··· Dataset ···

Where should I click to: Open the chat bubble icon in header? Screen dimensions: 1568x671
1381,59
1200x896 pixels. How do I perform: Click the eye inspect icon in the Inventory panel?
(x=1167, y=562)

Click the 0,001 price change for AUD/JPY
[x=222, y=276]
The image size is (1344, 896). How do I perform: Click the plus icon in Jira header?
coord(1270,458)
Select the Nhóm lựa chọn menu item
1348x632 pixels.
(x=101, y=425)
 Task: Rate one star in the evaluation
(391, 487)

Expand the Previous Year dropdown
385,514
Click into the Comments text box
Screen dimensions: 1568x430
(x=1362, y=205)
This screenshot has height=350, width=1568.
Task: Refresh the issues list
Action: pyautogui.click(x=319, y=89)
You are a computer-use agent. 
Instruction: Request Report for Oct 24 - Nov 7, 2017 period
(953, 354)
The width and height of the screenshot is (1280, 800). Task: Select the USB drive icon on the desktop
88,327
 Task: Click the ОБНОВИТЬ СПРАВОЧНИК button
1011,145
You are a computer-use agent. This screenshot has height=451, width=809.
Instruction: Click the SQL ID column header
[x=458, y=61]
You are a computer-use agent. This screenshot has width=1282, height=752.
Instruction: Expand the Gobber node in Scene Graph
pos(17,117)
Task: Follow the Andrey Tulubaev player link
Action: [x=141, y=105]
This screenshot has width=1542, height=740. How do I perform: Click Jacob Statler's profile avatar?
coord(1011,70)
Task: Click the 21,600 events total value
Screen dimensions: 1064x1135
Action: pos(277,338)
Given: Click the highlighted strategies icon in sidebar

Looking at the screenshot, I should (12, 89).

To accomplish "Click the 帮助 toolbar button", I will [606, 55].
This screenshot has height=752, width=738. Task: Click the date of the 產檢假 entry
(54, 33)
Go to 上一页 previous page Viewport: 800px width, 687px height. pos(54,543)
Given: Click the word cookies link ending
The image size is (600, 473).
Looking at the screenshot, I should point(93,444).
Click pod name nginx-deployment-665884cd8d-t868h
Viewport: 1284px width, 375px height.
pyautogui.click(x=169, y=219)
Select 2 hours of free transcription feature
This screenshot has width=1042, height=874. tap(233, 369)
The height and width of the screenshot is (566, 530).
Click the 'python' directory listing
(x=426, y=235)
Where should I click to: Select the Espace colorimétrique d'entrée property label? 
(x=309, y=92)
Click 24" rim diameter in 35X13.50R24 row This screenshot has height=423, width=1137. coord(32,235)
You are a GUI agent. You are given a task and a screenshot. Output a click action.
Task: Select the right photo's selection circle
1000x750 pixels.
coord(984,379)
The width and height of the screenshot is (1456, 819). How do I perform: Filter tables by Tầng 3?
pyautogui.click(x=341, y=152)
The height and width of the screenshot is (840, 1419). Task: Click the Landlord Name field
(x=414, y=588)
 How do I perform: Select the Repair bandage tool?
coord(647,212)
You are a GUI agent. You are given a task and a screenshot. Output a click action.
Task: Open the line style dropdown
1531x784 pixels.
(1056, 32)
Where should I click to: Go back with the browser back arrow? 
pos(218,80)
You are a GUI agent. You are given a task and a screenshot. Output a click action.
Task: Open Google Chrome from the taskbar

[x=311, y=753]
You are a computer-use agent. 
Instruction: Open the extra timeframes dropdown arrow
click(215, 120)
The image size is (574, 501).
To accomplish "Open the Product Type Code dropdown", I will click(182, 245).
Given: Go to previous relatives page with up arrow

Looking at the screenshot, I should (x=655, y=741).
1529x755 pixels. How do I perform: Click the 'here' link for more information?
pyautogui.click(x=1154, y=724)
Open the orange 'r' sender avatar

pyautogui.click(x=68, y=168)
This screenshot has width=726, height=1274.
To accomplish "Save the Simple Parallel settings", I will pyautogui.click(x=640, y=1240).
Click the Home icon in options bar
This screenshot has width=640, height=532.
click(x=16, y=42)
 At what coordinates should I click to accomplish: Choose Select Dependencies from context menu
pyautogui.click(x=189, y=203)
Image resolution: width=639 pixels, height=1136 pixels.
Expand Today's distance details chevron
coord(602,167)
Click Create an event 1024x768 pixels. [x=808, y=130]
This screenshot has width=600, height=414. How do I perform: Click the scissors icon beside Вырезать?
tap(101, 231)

···

Work required
Reproduce the full listing word for word.

Solution
Where should I click to: Open the chat bubble icon in header? Screen dimensions: 1568x671
1381,59
1200x896 pixels. How do I perform: Click the eye inspect icon in the Inventory panel?
(x=1167, y=562)

Click the 0,001 price change for AUD/JPY
[x=222, y=276]
The image size is (1344, 896). How do I perform: Click the plus icon in Jira header?
coord(1270,458)
Select the Nhóm lựa chọn menu item
1348x632 pixels.
(x=101, y=425)
 Task: Rate one star in the evaluation
(391, 487)

Expand the Previous Year dropdown
385,514
Click into the Comments text box
Screen dimensions: 1568x430
(x=1362, y=205)
This screenshot has height=350, width=1568.
Task: Refresh the issues list
Action: pyautogui.click(x=319, y=89)
You are a computer-use agent. 
Instruction: Request Report for Oct 24 - Nov 7, 2017 period
(953, 354)
The width and height of the screenshot is (1280, 800). Task: Select the USB drive icon on the desktop
88,327
 Task: Click the ОБНОВИТЬ СПРАВОЧНИК button
1011,145
You are a computer-use agent. This screenshot has height=451, width=809.
Instruction: Click the SQL ID column header
[x=458, y=61]
You are a computer-use agent. This screenshot has width=1282, height=752.
Instruction: Expand the Gobber node in Scene Graph
pos(17,117)
Task: Follow the Andrey Tulubaev player link
Action: [x=141, y=105]
This screenshot has width=1542, height=740. How do I perform: Click Jacob Statler's profile avatar?
coord(1011,70)
Task: Click the 21,600 events total value
Screen dimensions: 1064x1135
Action: pos(277,338)
Given: Click the highlighted strategies icon in sidebar

Looking at the screenshot, I should (12, 89).

To accomplish "Click the 帮助 toolbar button", I will [606, 55].
This screenshot has height=752, width=738. Task: Click the date of the 產檢假 entry
(54, 33)
Go to 上一页 previous page Viewport: 800px width, 687px height. pos(54,543)
Given: Click the word cookies link ending
The image size is (600, 473).
Looking at the screenshot, I should point(93,444).
Click pod name nginx-deployment-665884cd8d-t868h
Viewport: 1284px width, 375px height.
pyautogui.click(x=169, y=219)
Select 2 hours of free transcription feature
This screenshot has width=1042, height=874. tap(233, 369)
The height and width of the screenshot is (566, 530).
Click the 'python' directory listing
(x=426, y=235)
Where should I click to: Select the Espace colorimétrique d'entrée property label? 
(x=309, y=92)
Click 24" rim diameter in 35X13.50R24 row This screenshot has height=423, width=1137. coord(32,235)
You are a GUI agent. You are given a task and a screenshot. Output a click action.
Task: Select the right photo's selection circle
1000x750 pixels.
coord(984,379)
The width and height of the screenshot is (1456, 819). How do I perform: Filter tables by Tầng 3?
pyautogui.click(x=341, y=152)
The height and width of the screenshot is (840, 1419). Task: Click the Landlord Name field
(x=414, y=588)
 How do I perform: Select the Repair bandage tool?
coord(647,212)
You are a GUI agent. You are given a task and a screenshot. Output a click action.
Task: Open the line style dropdown
1531x784 pixels.
(1056, 32)
Where should I click to: Go back with the browser back arrow? 
pos(218,80)
You are a GUI agent. You are given a task and a screenshot. Output a click action.
Task: Open Google Chrome from the taskbar

[x=311, y=753]
You are a computer-use agent. 
Instruction: Open the extra timeframes dropdown arrow
click(215, 120)
The image size is (574, 501).
To accomplish "Open the Product Type Code dropdown", I will click(182, 245).
Given: Go to previous relatives page with up arrow

Looking at the screenshot, I should (x=655, y=741).
1529x755 pixels. How do I perform: Click the 'here' link for more information?
pyautogui.click(x=1154, y=724)
Open the orange 'r' sender avatar

pyautogui.click(x=68, y=168)
This screenshot has width=726, height=1274.
To accomplish "Save the Simple Parallel settings", I will pyautogui.click(x=640, y=1240).
Click the Home icon in options bar
This screenshot has width=640, height=532.
click(x=16, y=42)
 At what coordinates should I click to accomplish: Choose Select Dependencies from context menu
pyautogui.click(x=189, y=203)
Image resolution: width=639 pixels, height=1136 pixels.
Expand Today's distance details chevron
coord(602,167)
Click Create an event 1024x768 pixels. [x=808, y=130]
This screenshot has width=600, height=414. How do I perform: Click the scissors icon beside Вырезать?
tap(101, 231)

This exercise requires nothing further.